• Exercise details
Please print each record that follows precisely as it appears.

────

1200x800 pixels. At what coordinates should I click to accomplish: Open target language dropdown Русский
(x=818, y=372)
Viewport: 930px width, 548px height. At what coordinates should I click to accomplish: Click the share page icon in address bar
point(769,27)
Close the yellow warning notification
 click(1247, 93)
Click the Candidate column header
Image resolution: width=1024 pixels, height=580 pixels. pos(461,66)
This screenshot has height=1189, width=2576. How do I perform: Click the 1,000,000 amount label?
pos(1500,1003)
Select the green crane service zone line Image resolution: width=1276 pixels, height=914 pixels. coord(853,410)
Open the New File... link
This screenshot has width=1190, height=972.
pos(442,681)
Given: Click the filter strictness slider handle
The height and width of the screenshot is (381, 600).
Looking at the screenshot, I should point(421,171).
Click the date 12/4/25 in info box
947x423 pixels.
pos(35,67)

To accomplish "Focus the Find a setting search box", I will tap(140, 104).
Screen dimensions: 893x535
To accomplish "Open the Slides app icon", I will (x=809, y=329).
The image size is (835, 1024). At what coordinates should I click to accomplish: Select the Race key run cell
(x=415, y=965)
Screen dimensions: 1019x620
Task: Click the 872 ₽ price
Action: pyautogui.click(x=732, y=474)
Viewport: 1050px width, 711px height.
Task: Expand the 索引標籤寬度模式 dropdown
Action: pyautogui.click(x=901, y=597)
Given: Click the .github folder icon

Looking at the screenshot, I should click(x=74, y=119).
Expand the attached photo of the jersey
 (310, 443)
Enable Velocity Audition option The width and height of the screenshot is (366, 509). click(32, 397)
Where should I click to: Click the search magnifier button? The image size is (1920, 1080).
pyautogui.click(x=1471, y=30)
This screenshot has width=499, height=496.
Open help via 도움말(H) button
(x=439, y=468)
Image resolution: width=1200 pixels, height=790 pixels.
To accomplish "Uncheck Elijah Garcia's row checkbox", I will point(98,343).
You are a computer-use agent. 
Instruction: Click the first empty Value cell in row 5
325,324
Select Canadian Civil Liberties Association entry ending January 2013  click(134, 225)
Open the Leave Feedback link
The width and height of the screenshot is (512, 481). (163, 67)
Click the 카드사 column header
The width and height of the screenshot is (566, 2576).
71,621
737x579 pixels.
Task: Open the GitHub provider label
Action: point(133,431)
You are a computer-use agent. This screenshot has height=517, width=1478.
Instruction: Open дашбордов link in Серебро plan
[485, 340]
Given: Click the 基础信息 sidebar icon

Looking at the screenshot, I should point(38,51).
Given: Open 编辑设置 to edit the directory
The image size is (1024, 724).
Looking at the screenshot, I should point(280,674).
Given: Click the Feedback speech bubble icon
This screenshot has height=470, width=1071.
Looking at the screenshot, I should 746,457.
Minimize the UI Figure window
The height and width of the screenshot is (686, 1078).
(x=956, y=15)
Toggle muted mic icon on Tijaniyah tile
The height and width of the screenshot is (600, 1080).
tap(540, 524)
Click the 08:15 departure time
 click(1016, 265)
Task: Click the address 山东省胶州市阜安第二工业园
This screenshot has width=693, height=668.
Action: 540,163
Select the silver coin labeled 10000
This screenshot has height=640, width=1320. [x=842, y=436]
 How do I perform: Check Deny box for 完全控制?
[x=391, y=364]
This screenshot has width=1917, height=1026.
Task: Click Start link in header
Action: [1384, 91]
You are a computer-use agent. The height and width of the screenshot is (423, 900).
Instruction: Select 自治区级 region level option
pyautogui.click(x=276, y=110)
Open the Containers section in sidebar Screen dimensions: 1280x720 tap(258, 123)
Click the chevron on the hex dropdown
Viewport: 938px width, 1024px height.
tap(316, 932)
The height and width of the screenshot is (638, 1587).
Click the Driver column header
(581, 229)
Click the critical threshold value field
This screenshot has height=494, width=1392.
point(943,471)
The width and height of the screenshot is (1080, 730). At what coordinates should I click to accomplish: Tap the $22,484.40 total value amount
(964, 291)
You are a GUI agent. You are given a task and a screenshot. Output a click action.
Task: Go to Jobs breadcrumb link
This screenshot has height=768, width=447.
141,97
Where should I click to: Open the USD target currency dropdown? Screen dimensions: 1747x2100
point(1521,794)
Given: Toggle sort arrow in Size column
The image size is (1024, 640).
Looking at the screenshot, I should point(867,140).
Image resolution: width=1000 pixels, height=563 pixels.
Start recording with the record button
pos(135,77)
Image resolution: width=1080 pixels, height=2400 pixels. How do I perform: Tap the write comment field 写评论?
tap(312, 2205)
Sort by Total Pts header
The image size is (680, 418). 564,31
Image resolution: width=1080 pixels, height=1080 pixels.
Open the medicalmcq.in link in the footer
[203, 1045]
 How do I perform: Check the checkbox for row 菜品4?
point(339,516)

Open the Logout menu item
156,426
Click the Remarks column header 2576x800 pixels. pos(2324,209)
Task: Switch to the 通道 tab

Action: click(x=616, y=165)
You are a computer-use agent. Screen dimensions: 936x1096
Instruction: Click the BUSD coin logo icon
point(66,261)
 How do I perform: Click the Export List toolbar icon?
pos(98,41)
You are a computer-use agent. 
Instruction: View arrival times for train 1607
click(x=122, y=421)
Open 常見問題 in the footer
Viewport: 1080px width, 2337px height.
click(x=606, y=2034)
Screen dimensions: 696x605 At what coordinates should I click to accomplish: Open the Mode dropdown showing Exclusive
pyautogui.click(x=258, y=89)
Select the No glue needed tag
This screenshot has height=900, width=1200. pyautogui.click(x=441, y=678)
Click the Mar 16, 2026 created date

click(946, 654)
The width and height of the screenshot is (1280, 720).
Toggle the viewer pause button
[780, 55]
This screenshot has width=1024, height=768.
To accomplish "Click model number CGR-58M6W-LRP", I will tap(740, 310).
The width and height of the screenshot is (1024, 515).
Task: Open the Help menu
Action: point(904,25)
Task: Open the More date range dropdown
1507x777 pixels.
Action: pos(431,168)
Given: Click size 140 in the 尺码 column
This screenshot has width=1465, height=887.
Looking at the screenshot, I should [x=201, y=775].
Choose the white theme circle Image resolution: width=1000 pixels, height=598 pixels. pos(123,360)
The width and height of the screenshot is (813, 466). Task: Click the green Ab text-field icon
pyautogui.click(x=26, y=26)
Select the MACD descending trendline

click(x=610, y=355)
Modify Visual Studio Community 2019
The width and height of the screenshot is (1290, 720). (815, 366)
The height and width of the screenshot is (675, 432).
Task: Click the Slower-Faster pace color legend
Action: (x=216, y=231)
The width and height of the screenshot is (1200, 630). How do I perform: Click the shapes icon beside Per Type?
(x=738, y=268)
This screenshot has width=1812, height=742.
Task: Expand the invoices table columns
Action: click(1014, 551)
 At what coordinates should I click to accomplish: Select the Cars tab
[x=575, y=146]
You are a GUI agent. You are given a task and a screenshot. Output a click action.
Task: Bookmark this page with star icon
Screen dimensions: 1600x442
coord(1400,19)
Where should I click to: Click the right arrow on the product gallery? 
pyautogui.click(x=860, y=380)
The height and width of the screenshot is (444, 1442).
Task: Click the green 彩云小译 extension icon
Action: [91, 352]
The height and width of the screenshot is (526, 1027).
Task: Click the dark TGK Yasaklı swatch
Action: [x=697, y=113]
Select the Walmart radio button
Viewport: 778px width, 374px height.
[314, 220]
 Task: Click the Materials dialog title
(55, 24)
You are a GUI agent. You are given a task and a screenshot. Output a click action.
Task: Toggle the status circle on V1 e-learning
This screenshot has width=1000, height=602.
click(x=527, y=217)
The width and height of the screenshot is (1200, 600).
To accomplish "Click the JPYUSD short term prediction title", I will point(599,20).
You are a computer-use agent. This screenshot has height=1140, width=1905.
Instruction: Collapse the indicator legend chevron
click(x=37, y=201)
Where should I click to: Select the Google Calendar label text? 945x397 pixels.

────

• Your solution
1200x800 pixels. At what coordinates should I click to accomplish: Open target language dropdown Русский
(x=818, y=372)
Viewport: 930px width, 548px height. At what coordinates should I click to accomplish: Click the share page icon in address bar
point(769,27)
Close the yellow warning notification
 click(1247, 93)
Click the Candidate column header
Image resolution: width=1024 pixels, height=580 pixels. pos(461,66)
This screenshot has height=1189, width=2576. How do I perform: Click the 1,000,000 amount label?
pos(1500,1003)
Select the green crane service zone line Image resolution: width=1276 pixels, height=914 pixels. coord(853,410)
Open the New File... link
This screenshot has width=1190, height=972.
pos(442,681)
Given: Click the filter strictness slider handle
The height and width of the screenshot is (381, 600).
Looking at the screenshot, I should point(421,171).
Click the date 12/4/25 in info box
947x423 pixels.
pos(35,67)

To accomplish "Focus the Find a setting search box", I will tap(140, 104).
Screen dimensions: 893x535
To accomplish "Open the Slides app icon", I will (x=809, y=329).
The image size is (835, 1024). At what coordinates should I click to accomplish: Select the Race key run cell
(x=415, y=965)
Screen dimensions: 1019x620
Task: Click the 872 ₽ price
Action: pyautogui.click(x=732, y=474)
Viewport: 1050px width, 711px height.
Task: Expand the 索引標籤寬度模式 dropdown
Action: pyautogui.click(x=901, y=597)
Given: Click the .github folder icon

Looking at the screenshot, I should click(x=74, y=119).
Expand the attached photo of the jersey
 (310, 443)
Enable Velocity Audition option The width and height of the screenshot is (366, 509). click(32, 397)
Where should I click to: Click the search magnifier button? The image size is (1920, 1080).
pyautogui.click(x=1471, y=30)
This screenshot has width=499, height=496.
Open help via 도움말(H) button
(x=439, y=468)
Image resolution: width=1200 pixels, height=790 pixels.
To accomplish "Uncheck Elijah Garcia's row checkbox", I will point(98,343).
You are a computer-use agent. 
Instruction: Click the first empty Value cell in row 5
325,324
Select Canadian Civil Liberties Association entry ending January 2013  click(134, 225)
Open the Leave Feedback link
The width and height of the screenshot is (512, 481). (163, 67)
Click the 카드사 column header
The width and height of the screenshot is (566, 2576).
71,621
737x579 pixels.
Task: Open the GitHub provider label
Action: point(133,431)
You are a computer-use agent. This screenshot has height=517, width=1478.
Instruction: Open дашбордов link in Серебро plan
[485, 340]
Given: Click the 基础信息 sidebar icon

Looking at the screenshot, I should point(38,51).
Given: Open 编辑设置 to edit the directory
The image size is (1024, 724).
Looking at the screenshot, I should point(280,674).
Given: Click the Feedback speech bubble icon
This screenshot has height=470, width=1071.
Looking at the screenshot, I should 746,457.
Minimize the UI Figure window
The height and width of the screenshot is (686, 1078).
(x=956, y=15)
Toggle muted mic icon on Tijaniyah tile
The height and width of the screenshot is (600, 1080).
tap(540, 524)
Click the 08:15 departure time
 click(1016, 265)
Task: Click the address 山东省胶州市阜安第二工业园
This screenshot has width=693, height=668.
Action: 540,163
Select the silver coin labeled 10000
This screenshot has height=640, width=1320. [x=842, y=436]
 How do I perform: Check Deny box for 完全控制?
[x=391, y=364]
This screenshot has width=1917, height=1026.
Task: Click Start link in header
Action: [1384, 91]
You are a computer-use agent. The height and width of the screenshot is (423, 900).
Instruction: Select 自治区级 region level option
pyautogui.click(x=276, y=110)
Open the Containers section in sidebar Screen dimensions: 1280x720 tap(258, 123)
Click the chevron on the hex dropdown
Viewport: 938px width, 1024px height.
tap(316, 932)
The height and width of the screenshot is (638, 1587).
Click the Driver column header
(581, 229)
Click the critical threshold value field
This screenshot has height=494, width=1392.
point(943,471)
The width and height of the screenshot is (1080, 730). At what coordinates should I click to accomplish: Tap the $22,484.40 total value amount
(964, 291)
You are a GUI agent. You are given a task and a screenshot. Output a click action.
Task: Go to Jobs breadcrumb link
This screenshot has height=768, width=447.
141,97
Where should I click to: Open the USD target currency dropdown? Screen dimensions: 1747x2100
point(1521,794)
Given: Toggle sort arrow in Size column
The image size is (1024, 640).
Looking at the screenshot, I should point(867,140).
Image resolution: width=1000 pixels, height=563 pixels.
Start recording with the record button
pos(135,77)
Image resolution: width=1080 pixels, height=2400 pixels. How do I perform: Tap the write comment field 写评论?
tap(312, 2205)
Sort by Total Pts header
The image size is (680, 418). 564,31
Image resolution: width=1080 pixels, height=1080 pixels.
Open the medicalmcq.in link in the footer
[203, 1045]
 How do I perform: Check the checkbox for row 菜品4?
point(339,516)

Open the Logout menu item
156,426
Click the Remarks column header 2576x800 pixels. pos(2324,209)
Task: Switch to the 通道 tab

Action: click(x=616, y=165)
You are a computer-use agent. Screen dimensions: 936x1096
Instruction: Click the BUSD coin logo icon
point(66,261)
 How do I perform: Click the Export List toolbar icon?
pos(98,41)
You are a computer-use agent. 
Instruction: View arrival times for train 1607
click(x=122, y=421)
Open 常見問題 in the footer
Viewport: 1080px width, 2337px height.
click(x=606, y=2034)
Screen dimensions: 696x605 At what coordinates should I click to accomplish: Open the Mode dropdown showing Exclusive
pyautogui.click(x=258, y=89)
Select the No glue needed tag
This screenshot has height=900, width=1200. pyautogui.click(x=441, y=678)
Click the Mar 16, 2026 created date

click(946, 654)
The width and height of the screenshot is (1280, 720).
Toggle the viewer pause button
[780, 55]
This screenshot has width=1024, height=768.
To accomplish "Click model number CGR-58M6W-LRP", I will tap(740, 310).
The width and height of the screenshot is (1024, 515).
Task: Open the Help menu
Action: point(904,25)
Task: Open the More date range dropdown
1507x777 pixels.
Action: pos(431,168)
Given: Click size 140 in the 尺码 column
This screenshot has width=1465, height=887.
Looking at the screenshot, I should [x=201, y=775].
Choose the white theme circle Image resolution: width=1000 pixels, height=598 pixels. pos(123,360)
The width and height of the screenshot is (813, 466). Task: Click the green Ab text-field icon
pyautogui.click(x=26, y=26)
Select the MACD descending trendline

click(x=610, y=355)
Modify Visual Studio Community 2019
The width and height of the screenshot is (1290, 720). (815, 366)
The height and width of the screenshot is (675, 432).
Task: Click the Slower-Faster pace color legend
Action: (x=216, y=231)
The width and height of the screenshot is (1200, 630). How do I perform: Click the shapes icon beside Per Type?
(x=738, y=268)
This screenshot has width=1812, height=742.
Task: Expand the invoices table columns
Action: click(1014, 551)
 At what coordinates should I click to accomplish: Select the Cars tab
[x=575, y=146]
You are a GUI agent. You are given a task and a screenshot. Output a click action.
Task: Bookmark this page with star icon
Screen dimensions: 1600x442
coord(1400,19)
Where should I click to: Click the right arrow on the product gallery? 
pyautogui.click(x=860, y=380)
The height and width of the screenshot is (444, 1442).
Task: Click the green 彩云小译 extension icon
Action: [91, 352]
The height and width of the screenshot is (526, 1027).
Task: Click the dark TGK Yasaklı swatch
Action: [x=697, y=113]
Select the Walmart radio button
Viewport: 778px width, 374px height.
[314, 220]
 Task: Click the Materials dialog title
(55, 24)
You are a GUI agent. You are given a task and a screenshot. Output a click action.
Task: Toggle the status circle on V1 e-learning
This screenshot has width=1000, height=602.
click(x=527, y=217)
The width and height of the screenshot is (1200, 600).
To accomplish "Click the JPYUSD short term prediction title", I will point(599,20).
You are a computer-use agent. This screenshot has height=1140, width=1905.
Instruction: Collapse the indicator legend chevron
click(x=37, y=201)
Where should I click to: Select the Google Calendar label text? 945x397 pixels.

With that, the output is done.